I recommend Sajni Patel’s debut, The Trouble With Hating You, with some caution. Not everyone is going to like Liya, the prickly main character, and I cannot speak to the quality of the Desi representation. It’s high drama and angst with low heat. I enjoyed enough about the book that I would be interested in reading more from the author. I received this from NetGalley in exchange for an honest review.
The drama in the book may also put some people off. Most significantly, there is off-page past sexual assault of a minor, an on-page make out session that becomes a sexual assault, off-page death of a parent, and misogyny based shunning. The ending is more an implied HEA rather than a certain HEA.
I liked Liya. I liked her guardedness, her prickles, her argumentativeness, and her distrust.

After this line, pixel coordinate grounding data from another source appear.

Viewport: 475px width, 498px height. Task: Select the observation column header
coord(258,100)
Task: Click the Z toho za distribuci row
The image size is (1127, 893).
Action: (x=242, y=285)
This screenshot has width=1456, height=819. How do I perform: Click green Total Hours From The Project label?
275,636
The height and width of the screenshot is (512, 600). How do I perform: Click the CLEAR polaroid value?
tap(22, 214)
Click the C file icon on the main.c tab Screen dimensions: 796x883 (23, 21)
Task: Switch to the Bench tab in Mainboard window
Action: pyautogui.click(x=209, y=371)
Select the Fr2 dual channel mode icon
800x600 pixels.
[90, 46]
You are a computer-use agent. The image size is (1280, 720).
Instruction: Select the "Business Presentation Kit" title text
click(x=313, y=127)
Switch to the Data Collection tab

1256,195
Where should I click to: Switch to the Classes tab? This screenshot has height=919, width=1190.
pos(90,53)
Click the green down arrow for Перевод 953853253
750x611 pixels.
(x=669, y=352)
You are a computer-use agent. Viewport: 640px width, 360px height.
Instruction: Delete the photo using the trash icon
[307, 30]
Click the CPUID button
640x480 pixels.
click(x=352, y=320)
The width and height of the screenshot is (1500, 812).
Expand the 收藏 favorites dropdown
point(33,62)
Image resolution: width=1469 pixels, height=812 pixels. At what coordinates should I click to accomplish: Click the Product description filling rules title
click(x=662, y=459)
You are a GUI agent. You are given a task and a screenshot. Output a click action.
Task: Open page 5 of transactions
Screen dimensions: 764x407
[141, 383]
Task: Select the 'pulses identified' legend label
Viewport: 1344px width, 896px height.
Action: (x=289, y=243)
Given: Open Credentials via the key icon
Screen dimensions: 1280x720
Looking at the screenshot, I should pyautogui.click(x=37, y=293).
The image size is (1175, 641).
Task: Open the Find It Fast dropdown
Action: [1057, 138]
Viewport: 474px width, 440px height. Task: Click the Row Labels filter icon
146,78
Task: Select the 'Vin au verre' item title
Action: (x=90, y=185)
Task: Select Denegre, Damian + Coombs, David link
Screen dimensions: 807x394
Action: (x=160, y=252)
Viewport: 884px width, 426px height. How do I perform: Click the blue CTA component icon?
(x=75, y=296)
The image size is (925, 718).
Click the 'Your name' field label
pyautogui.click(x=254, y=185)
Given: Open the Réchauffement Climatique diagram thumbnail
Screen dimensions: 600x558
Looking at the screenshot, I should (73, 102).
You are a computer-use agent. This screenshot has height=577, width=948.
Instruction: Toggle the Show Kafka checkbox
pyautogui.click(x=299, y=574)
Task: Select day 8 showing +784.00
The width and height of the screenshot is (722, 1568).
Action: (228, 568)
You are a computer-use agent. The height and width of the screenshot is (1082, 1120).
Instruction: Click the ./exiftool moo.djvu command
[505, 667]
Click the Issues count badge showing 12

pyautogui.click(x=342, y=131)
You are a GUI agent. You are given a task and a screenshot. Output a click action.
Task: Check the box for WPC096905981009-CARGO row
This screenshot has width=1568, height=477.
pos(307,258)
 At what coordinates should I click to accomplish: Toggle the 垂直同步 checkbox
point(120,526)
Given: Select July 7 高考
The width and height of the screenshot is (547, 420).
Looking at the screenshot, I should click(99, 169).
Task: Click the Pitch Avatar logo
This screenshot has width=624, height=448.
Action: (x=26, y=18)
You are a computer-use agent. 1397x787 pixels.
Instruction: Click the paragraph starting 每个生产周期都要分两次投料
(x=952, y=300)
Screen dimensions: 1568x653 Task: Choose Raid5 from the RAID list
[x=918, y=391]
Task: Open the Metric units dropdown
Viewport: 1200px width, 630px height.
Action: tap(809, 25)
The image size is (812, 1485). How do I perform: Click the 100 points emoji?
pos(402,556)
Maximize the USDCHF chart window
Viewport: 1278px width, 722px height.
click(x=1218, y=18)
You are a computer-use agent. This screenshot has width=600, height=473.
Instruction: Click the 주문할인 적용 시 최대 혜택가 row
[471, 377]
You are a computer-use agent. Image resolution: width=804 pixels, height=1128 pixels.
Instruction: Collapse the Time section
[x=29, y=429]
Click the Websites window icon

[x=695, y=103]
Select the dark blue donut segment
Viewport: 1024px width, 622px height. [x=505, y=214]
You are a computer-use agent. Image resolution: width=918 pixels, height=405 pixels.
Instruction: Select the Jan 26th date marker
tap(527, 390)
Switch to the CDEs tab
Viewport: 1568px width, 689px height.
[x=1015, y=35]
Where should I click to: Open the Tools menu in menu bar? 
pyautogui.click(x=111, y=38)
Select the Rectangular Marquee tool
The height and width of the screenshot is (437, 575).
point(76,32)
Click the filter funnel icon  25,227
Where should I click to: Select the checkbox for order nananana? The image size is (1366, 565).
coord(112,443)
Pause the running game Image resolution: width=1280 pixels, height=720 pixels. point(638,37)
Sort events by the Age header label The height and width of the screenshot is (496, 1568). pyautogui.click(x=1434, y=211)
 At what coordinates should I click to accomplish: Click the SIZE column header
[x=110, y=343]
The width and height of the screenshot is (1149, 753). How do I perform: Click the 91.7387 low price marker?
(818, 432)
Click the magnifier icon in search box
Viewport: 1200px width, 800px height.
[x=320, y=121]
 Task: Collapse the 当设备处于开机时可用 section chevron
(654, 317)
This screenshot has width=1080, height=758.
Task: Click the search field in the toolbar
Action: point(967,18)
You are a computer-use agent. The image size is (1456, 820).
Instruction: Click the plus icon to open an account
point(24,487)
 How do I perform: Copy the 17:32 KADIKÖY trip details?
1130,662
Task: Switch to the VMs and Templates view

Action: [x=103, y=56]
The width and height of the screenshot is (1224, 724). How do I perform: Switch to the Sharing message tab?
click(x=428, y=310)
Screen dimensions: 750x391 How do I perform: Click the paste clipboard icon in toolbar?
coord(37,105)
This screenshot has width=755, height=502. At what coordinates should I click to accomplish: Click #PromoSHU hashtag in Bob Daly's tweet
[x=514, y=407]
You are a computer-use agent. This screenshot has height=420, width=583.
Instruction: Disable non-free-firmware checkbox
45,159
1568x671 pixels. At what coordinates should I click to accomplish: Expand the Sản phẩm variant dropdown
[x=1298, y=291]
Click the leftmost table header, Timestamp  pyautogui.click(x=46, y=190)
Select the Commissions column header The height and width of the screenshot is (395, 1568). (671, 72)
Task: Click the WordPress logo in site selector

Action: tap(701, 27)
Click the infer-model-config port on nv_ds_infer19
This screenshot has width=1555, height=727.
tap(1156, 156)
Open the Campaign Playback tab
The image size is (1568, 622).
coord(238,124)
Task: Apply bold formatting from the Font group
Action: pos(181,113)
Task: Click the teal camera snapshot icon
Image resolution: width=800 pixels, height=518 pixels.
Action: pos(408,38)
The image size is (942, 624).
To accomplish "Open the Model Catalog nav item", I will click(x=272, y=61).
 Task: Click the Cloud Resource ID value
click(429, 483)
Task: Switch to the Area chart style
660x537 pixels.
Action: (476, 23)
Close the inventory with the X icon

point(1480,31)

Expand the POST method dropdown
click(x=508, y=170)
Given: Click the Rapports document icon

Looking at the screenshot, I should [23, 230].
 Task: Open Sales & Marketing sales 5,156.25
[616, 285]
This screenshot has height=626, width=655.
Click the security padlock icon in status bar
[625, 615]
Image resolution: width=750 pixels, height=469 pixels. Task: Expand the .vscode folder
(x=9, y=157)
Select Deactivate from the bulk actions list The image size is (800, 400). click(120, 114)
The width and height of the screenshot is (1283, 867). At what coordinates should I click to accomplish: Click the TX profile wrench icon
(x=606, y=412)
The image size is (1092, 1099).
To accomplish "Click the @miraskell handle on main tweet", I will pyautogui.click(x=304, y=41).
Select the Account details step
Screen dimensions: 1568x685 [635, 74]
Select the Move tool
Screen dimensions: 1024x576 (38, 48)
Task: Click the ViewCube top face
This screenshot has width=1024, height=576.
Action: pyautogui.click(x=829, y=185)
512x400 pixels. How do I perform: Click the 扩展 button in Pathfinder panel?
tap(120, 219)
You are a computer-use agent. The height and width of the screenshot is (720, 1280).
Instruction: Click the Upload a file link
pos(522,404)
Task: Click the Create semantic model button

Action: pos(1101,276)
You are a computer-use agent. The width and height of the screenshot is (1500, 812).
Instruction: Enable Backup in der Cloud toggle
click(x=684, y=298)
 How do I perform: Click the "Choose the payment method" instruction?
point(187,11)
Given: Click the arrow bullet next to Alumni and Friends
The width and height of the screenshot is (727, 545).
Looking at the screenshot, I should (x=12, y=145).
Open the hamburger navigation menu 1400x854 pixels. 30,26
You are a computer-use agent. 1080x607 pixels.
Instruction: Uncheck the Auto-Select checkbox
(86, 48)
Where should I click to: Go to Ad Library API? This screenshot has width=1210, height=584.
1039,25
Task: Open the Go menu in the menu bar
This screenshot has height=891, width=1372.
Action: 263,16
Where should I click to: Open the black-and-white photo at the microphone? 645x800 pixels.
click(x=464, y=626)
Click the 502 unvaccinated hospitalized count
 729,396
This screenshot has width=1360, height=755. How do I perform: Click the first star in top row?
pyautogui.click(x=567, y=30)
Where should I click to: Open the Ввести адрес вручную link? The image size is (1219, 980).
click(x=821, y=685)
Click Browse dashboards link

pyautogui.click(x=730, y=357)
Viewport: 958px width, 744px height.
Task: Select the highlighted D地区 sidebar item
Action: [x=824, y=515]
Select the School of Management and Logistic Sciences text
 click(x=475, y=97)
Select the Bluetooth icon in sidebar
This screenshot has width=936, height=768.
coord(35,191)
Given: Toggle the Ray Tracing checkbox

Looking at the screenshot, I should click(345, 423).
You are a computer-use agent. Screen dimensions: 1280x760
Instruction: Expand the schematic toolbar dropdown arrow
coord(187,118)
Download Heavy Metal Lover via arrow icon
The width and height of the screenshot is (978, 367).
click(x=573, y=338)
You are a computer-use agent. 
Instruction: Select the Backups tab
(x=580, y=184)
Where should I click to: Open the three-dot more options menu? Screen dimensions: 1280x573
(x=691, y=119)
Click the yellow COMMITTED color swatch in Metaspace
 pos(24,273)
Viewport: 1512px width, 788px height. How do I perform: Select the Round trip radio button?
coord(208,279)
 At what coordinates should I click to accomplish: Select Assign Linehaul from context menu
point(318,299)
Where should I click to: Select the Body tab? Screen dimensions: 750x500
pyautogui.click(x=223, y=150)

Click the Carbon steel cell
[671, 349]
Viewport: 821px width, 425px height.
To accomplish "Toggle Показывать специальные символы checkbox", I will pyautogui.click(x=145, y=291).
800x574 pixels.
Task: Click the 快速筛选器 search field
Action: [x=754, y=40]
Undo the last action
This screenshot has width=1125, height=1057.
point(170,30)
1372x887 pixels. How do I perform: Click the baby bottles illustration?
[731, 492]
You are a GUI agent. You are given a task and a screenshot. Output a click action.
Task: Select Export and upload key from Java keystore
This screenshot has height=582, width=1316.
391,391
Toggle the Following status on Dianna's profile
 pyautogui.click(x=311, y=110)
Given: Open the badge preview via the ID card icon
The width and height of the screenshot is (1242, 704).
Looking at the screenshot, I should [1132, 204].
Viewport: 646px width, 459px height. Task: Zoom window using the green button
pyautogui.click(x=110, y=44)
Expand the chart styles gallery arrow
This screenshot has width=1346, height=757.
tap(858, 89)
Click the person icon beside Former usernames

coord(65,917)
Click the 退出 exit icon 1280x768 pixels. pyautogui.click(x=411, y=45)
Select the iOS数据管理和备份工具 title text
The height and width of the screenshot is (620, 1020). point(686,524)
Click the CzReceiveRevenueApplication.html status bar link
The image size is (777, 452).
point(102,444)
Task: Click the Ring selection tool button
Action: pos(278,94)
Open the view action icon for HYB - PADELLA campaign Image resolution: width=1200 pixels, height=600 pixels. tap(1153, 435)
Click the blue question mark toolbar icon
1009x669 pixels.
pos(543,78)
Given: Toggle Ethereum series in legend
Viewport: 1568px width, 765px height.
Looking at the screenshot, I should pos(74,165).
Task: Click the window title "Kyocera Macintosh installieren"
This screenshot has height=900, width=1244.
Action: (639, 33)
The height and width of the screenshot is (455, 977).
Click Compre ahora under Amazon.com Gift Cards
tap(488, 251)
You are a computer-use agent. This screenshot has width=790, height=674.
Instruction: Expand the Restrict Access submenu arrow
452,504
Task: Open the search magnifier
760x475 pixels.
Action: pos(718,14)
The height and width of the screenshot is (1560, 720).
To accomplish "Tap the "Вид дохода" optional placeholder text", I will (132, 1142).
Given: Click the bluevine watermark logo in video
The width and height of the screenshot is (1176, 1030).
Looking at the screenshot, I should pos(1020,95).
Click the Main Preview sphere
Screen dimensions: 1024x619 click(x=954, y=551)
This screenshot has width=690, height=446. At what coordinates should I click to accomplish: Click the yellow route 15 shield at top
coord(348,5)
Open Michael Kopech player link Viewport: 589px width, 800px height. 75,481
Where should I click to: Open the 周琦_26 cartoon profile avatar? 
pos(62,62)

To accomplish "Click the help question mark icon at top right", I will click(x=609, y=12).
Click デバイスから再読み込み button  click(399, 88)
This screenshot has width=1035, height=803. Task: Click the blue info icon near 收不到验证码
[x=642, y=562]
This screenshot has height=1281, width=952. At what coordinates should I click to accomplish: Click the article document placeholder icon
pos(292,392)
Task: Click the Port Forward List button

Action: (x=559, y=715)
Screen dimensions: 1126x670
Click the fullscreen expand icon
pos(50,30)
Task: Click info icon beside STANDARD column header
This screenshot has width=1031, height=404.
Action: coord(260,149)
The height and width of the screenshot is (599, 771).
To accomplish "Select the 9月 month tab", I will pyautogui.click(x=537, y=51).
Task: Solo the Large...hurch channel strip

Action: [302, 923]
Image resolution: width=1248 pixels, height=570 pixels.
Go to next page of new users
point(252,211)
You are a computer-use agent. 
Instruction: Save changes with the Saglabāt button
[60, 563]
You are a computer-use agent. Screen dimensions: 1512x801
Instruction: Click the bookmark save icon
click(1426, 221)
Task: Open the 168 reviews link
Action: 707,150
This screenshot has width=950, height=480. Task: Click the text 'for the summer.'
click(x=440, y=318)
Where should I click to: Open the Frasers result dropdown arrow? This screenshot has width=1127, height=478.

She has a difficult relationship with her father, which makes it hard for her to have a relationship with her mother and makes her feel unwelcome at Mandir (Hindu temple) community events. I liked Jay also. Arguing is my love language, so the early arguments between Liya and Jay were fun to read. They do get mean, cross lines and apologize, which was not fun, but as they continue to crash into each other (figuratively and literally) they soften and the arguing becomes less about winning points off the other and more the way they get to know each other. They are energized by the bickering. I’m not a fan of mean characters, but Patel does a couple of things that alleviate the early hostility between Liya and Jay – she shows them interacting with their friends and family, and she shows how Liya’s father provoked her anger before she met Jay. (As the daughter of a difficult father, I could empathize with the shields Liya needs to interact with the world.)